----- GIVEN ENTRIES -----

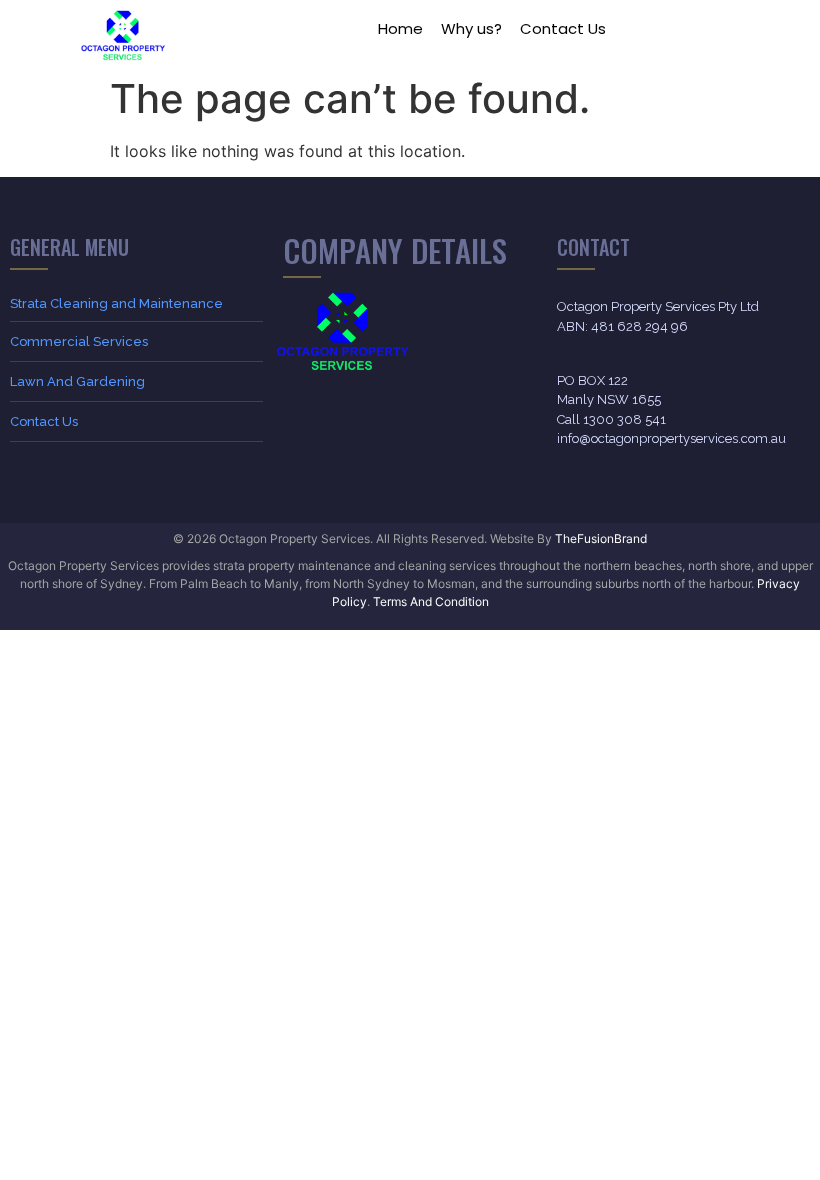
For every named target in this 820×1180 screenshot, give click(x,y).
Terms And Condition (431, 601)
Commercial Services (79, 341)
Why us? (471, 28)
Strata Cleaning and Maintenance (116, 303)
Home (400, 28)
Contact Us (563, 28)
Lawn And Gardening (77, 381)
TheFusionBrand (601, 538)
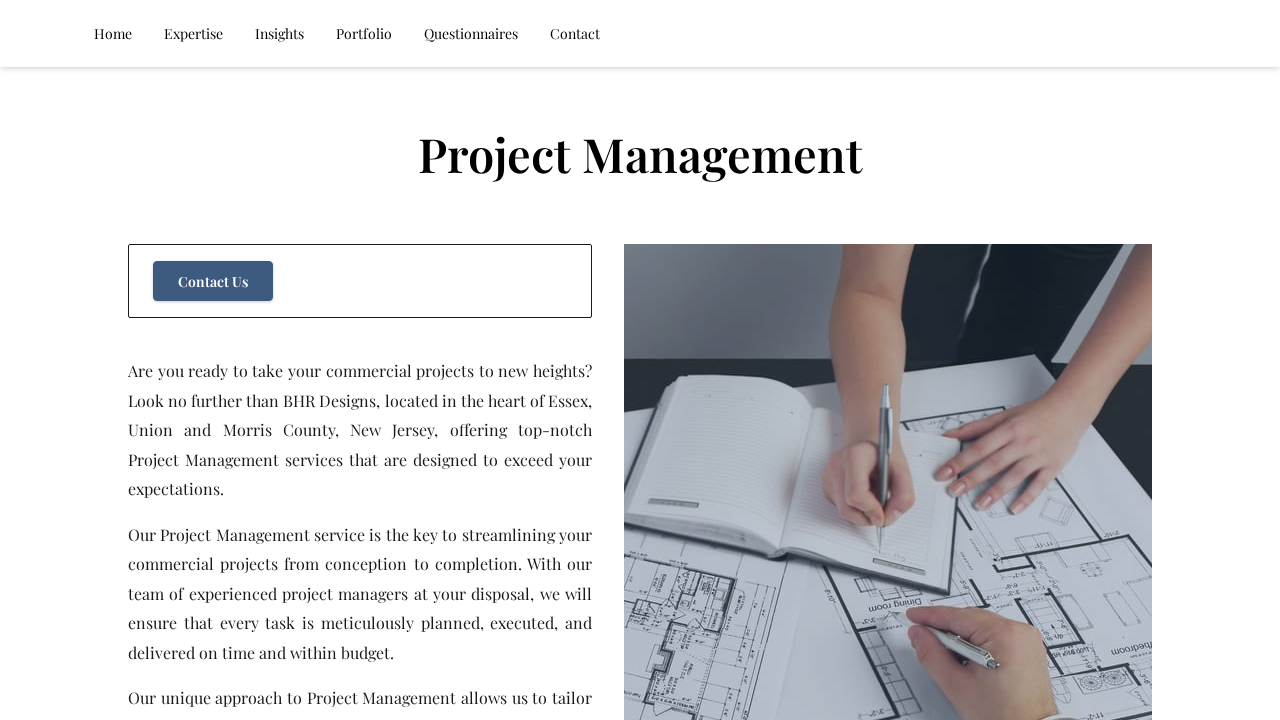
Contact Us (213, 281)
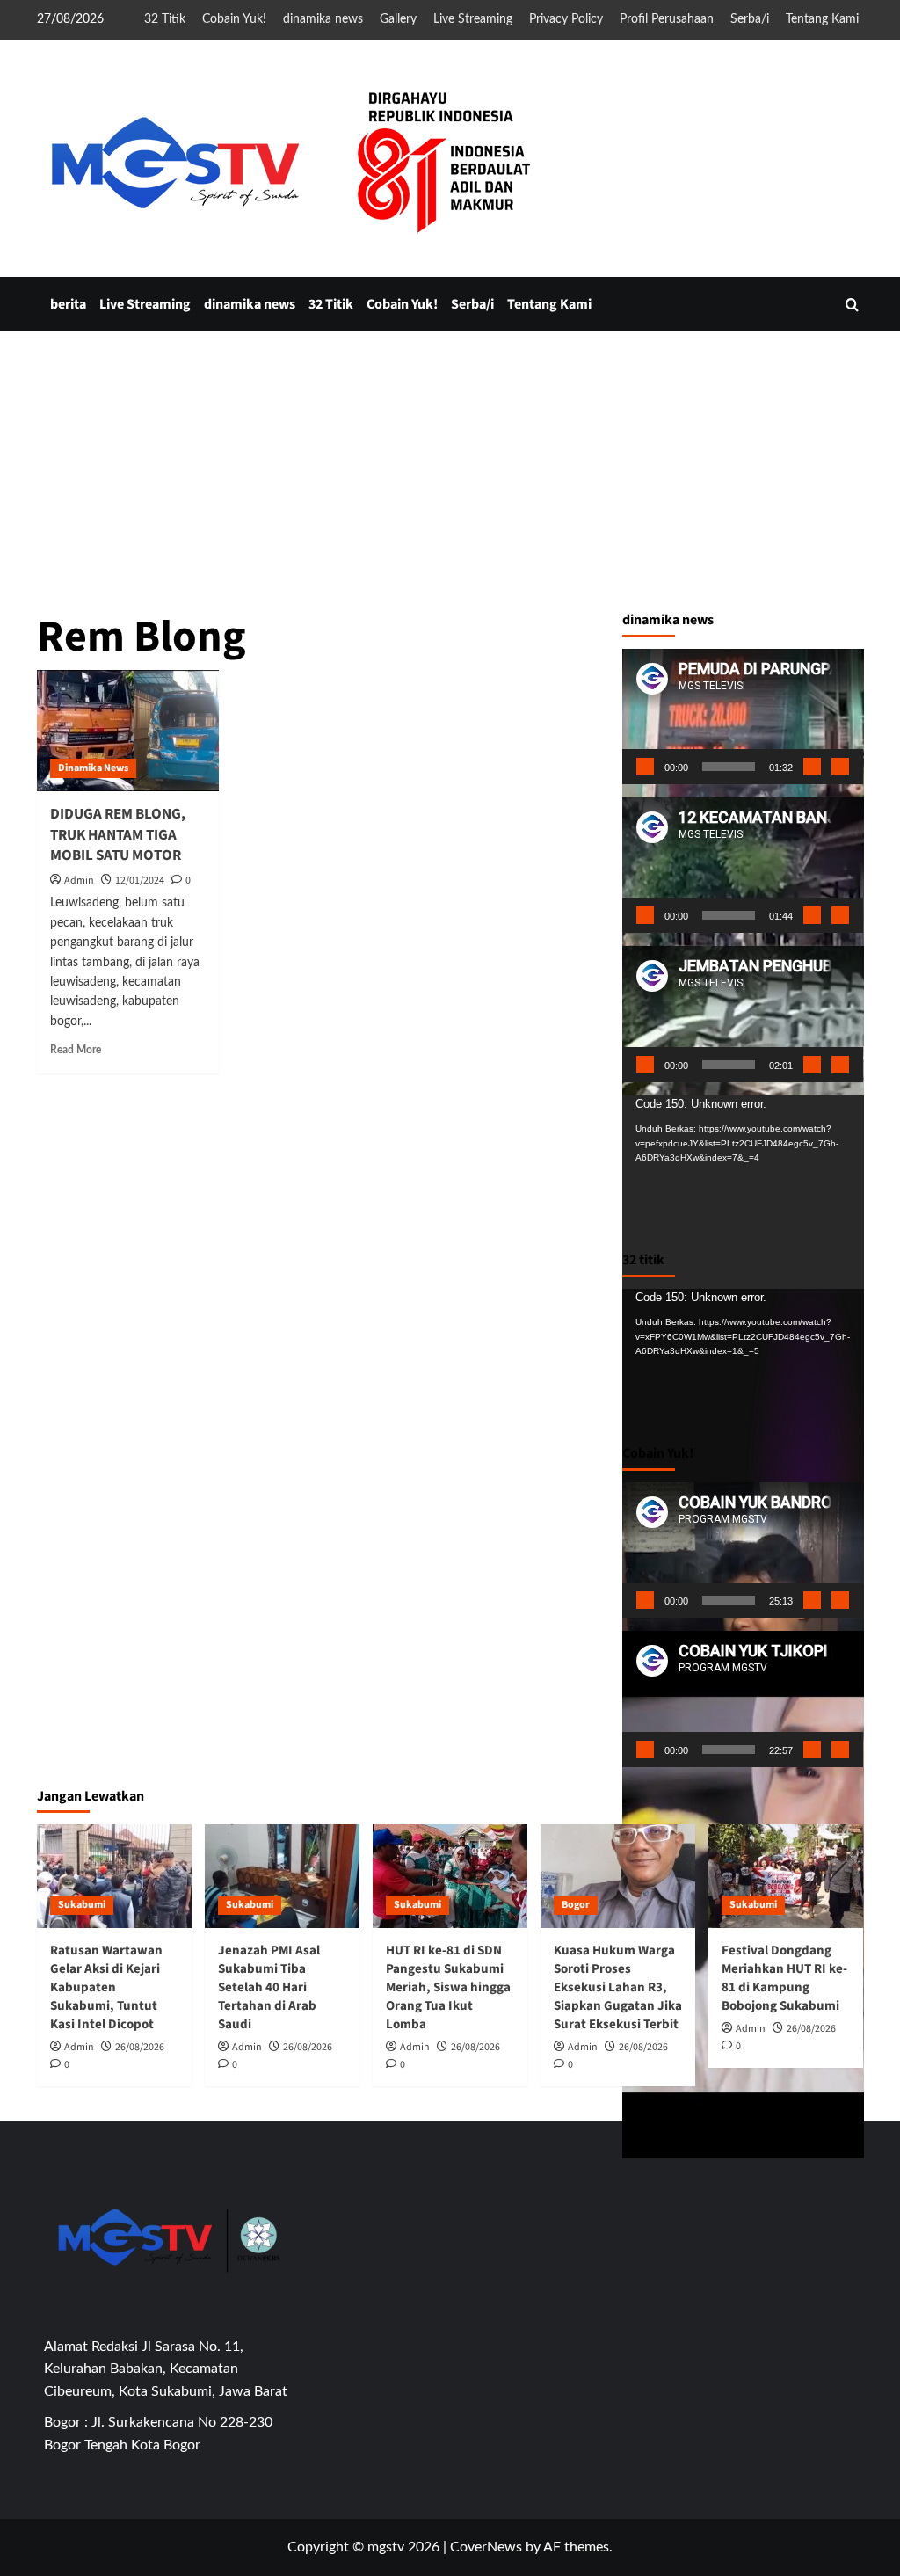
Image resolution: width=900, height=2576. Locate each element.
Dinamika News (93, 767)
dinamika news (323, 19)
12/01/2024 (139, 880)
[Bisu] (812, 766)
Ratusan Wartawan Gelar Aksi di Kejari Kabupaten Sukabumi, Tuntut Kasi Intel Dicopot (106, 1987)
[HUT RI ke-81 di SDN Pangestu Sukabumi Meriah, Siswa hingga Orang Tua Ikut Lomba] (450, 1875)
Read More (75, 1049)
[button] (852, 304)
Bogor (576, 1904)
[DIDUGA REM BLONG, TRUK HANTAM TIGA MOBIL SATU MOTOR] (128, 730)
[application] (743, 716)
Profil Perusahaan (667, 19)
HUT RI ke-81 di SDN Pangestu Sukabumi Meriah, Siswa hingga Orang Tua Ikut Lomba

-----

THE PROBLEM:
Print the stretch of the data from the line with "Lawn And Gardening (77, 381)" through its last line, exactly and with both ends kept. Omit pictures.

SOLUTION BELOW:
Lawn And Gardening (77, 381)
TheFusionBrand (601, 538)
Contact Us (213, 281)
Image resolution: width=900, height=2576. Locate each element.
Dinamika News (93, 767)
dinamika news (323, 19)
12/01/2024 (139, 880)
[Bisu] (812, 766)
Ratusan Wartawan Gelar Aksi di Kejari Kabupaten Sukabumi, Tuntut Kasi Intel Dicopot (106, 1987)
[HUT RI ke-81 di SDN Pangestu Sukabumi Meriah, Siswa hingga Orang Tua Ikut Lomba] (450, 1875)
Read More (75, 1049)
[button] (852, 304)
Bogor (576, 1904)
[DIDUGA REM BLONG, TRUK HANTAM TIGA MOBIL SATU MOTOR] (128, 730)
[application] (743, 716)
Profil Perusahaan (667, 19)
HUT RI ke-81 di SDN Pangestu Sukabumi Meriah, Siswa hingga Orang Tua Ikut Lomba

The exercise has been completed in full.